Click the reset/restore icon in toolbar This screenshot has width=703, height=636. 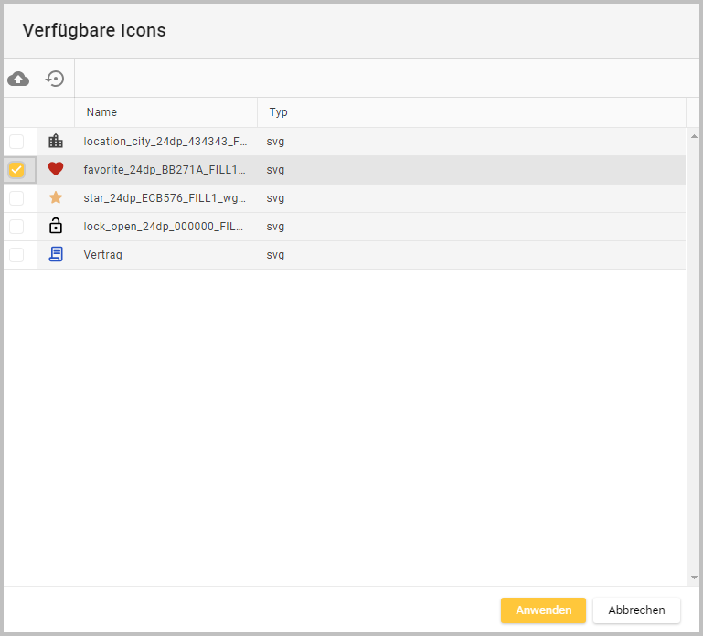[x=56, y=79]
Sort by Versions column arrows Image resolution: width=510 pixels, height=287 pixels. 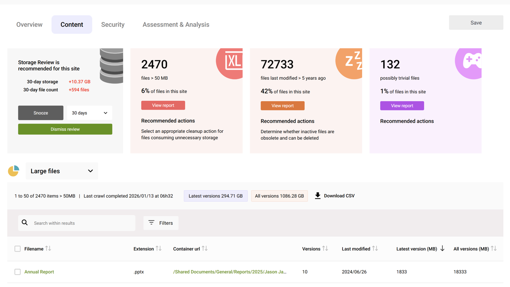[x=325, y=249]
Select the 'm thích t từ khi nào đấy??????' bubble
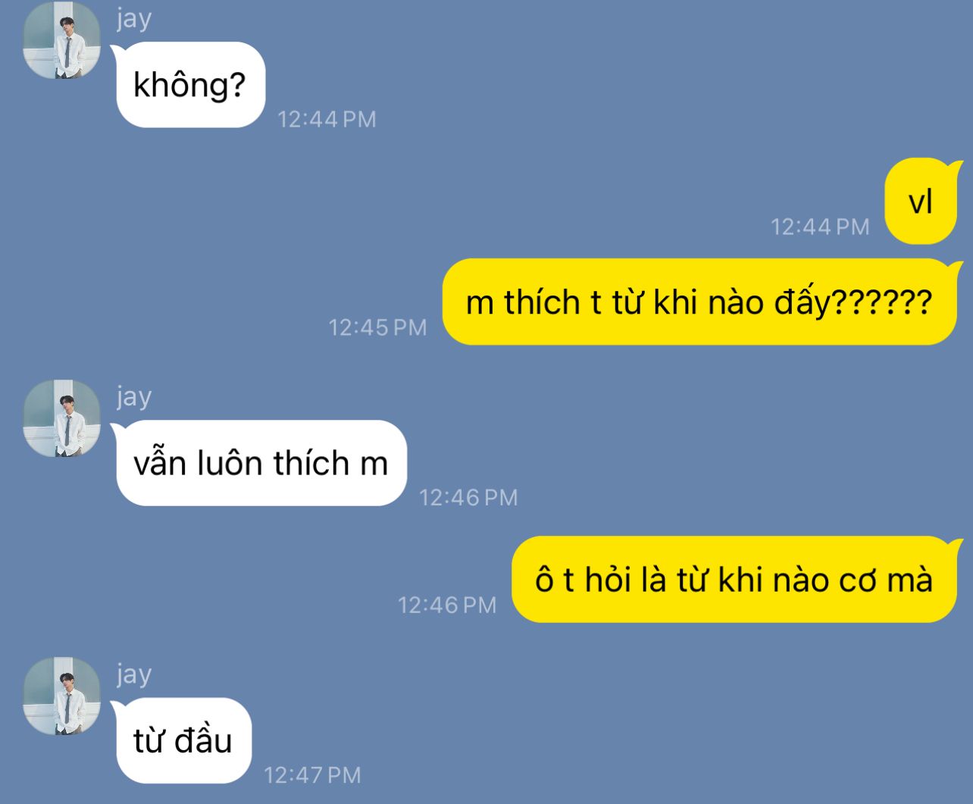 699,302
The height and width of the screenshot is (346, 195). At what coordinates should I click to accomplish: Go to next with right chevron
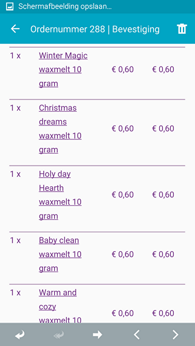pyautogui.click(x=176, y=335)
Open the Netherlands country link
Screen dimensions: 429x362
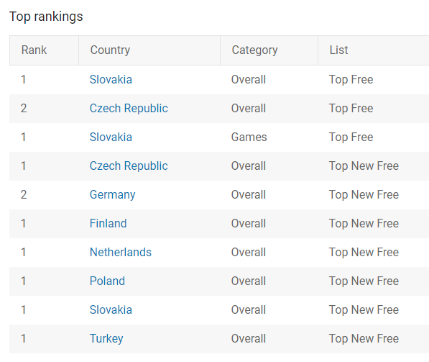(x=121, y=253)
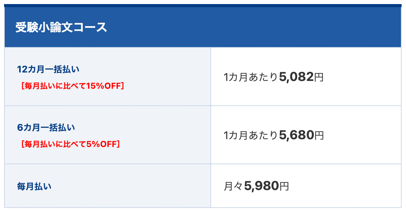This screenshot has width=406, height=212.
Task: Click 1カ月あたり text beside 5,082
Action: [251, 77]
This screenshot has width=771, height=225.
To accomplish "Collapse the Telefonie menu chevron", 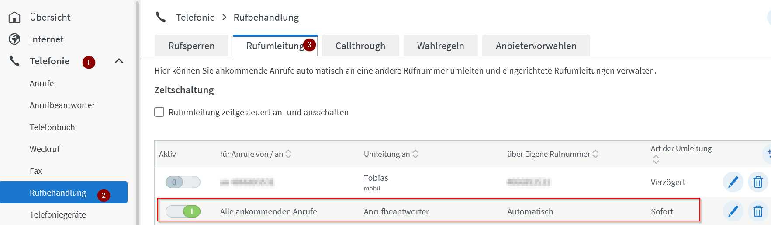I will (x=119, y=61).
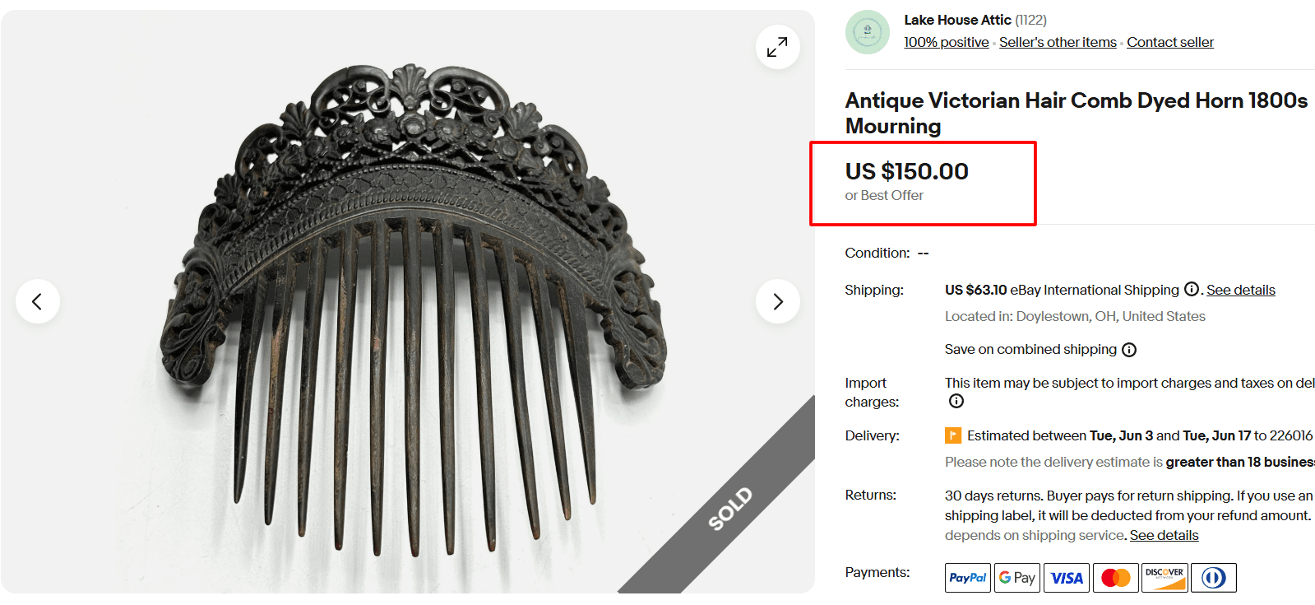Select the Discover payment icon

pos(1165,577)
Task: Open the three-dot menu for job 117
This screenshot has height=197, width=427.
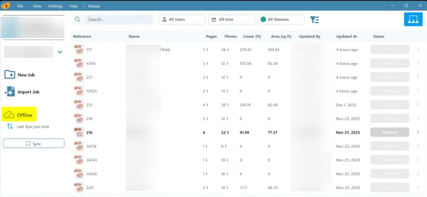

*****

PROBLEM STATEMENT →
Whenever a line of the data above includes the word "Open", copy that line.

REPLY TO THE TASK →
Open the Netherlands country link
Task: Open the three-dot menu for job 117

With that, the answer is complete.